[Dataset Boundary: Start]

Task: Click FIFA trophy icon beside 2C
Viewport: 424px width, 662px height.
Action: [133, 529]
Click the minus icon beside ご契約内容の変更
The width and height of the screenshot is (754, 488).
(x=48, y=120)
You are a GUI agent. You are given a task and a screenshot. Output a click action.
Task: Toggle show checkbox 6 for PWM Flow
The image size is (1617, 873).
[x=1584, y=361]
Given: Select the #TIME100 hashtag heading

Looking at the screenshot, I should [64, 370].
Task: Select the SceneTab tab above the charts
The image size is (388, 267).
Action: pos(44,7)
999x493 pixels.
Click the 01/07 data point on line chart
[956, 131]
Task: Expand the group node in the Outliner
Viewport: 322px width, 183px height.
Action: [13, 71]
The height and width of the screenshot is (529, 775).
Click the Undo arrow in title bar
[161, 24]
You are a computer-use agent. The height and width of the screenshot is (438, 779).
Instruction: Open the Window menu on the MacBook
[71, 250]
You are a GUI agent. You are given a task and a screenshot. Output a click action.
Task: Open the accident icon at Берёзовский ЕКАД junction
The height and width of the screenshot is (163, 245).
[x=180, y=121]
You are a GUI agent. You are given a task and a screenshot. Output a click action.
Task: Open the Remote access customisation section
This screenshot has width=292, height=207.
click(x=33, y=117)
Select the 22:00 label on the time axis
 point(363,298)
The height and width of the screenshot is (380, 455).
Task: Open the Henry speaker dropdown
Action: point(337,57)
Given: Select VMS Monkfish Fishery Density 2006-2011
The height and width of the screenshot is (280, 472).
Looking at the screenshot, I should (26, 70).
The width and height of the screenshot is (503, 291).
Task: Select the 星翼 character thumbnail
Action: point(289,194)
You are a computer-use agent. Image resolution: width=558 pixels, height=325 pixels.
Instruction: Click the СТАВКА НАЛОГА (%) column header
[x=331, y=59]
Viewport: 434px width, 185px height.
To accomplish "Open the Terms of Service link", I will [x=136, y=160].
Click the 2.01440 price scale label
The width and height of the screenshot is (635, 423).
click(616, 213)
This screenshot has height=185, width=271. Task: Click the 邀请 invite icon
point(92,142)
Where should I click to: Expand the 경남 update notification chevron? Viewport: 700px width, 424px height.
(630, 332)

[Dataset Boundary: End]

• _Brief_:
Nothing in the entries may change. Retype them all.

• _Result for this exercise_:
Task: Click FIFA trophy icon beside 2C
Viewport: 424px width, 662px height.
Action: [133, 529]
Click the minus icon beside ご契約内容の変更
The width and height of the screenshot is (754, 488).
(x=48, y=120)
You are a GUI agent. You are given a task and a screenshot. Output a click action.
Task: Toggle show checkbox 6 for PWM Flow
The image size is (1617, 873).
[x=1584, y=361]
Given: Select the #TIME100 hashtag heading

Looking at the screenshot, I should [64, 370].
Task: Select the SceneTab tab above the charts
The image size is (388, 267).
Action: pos(44,7)
999x493 pixels.
Click the 01/07 data point on line chart
[956, 131]
Task: Expand the group node in the Outliner
Viewport: 322px width, 183px height.
Action: [13, 71]
The height and width of the screenshot is (529, 775).
Click the Undo arrow in title bar
[161, 24]
You are a computer-use agent. The height and width of the screenshot is (438, 779).
Instruction: Open the Window menu on the MacBook
[71, 250]
You are a GUI agent. You are given a task and a screenshot. Output a click action.
Task: Open the accident icon at Берёзовский ЕКАД junction
The height and width of the screenshot is (163, 245).
[x=180, y=121]
You are a GUI agent. You are given a task and a screenshot. Output a click action.
Task: Open the Remote access customisation section
This screenshot has width=292, height=207.
click(x=33, y=117)
Select the 22:00 label on the time axis
 point(363,298)
The height and width of the screenshot is (380, 455).
Task: Open the Henry speaker dropdown
Action: point(337,57)
Given: Select VMS Monkfish Fishery Density 2006-2011
The height and width of the screenshot is (280, 472).
Looking at the screenshot, I should (26, 70).
The width and height of the screenshot is (503, 291).
Task: Select the 星翼 character thumbnail
Action: point(289,194)
You are a computer-use agent. Image resolution: width=558 pixels, height=325 pixels.
Instruction: Click the СТАВКА НАЛОГА (%) column header
[x=331, y=59]
Viewport: 434px width, 185px height.
To accomplish "Open the Terms of Service link", I will [x=136, y=160].
Click the 2.01440 price scale label
The width and height of the screenshot is (635, 423).
click(616, 213)
This screenshot has height=185, width=271. Task: Click the 邀请 invite icon
point(92,142)
Where should I click to: Expand the 경남 update notification chevron? Viewport: 700px width, 424px height.
(630, 332)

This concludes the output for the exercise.